Give the whole listing again, exactly as written.

****

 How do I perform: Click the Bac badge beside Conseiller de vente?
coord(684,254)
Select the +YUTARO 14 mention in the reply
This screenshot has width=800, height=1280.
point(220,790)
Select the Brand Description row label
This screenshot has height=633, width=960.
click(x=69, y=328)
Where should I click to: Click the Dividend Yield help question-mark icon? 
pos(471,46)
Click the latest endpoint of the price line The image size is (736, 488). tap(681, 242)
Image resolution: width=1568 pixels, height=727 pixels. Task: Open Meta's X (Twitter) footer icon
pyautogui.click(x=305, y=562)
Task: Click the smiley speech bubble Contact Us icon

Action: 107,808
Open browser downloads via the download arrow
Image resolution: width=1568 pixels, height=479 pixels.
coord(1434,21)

****

- _Answer for this exercise_
 How do I perform: Click the Bac badge beside Conseiller de vente?
coord(684,254)
Select the +YUTARO 14 mention in the reply
This screenshot has width=800, height=1280.
point(220,790)
Select the Brand Description row label
This screenshot has height=633, width=960.
click(x=69, y=328)
Where should I click to: Click the Dividend Yield help question-mark icon? 
pos(471,46)
Click the latest endpoint of the price line The image size is (736, 488). tap(681, 242)
Image resolution: width=1568 pixels, height=727 pixels. Task: Open Meta's X (Twitter) footer icon
pyautogui.click(x=305, y=562)
Task: Click the smiley speech bubble Contact Us icon

Action: 107,808
Open browser downloads via the download arrow
Image resolution: width=1568 pixels, height=479 pixels.
coord(1434,21)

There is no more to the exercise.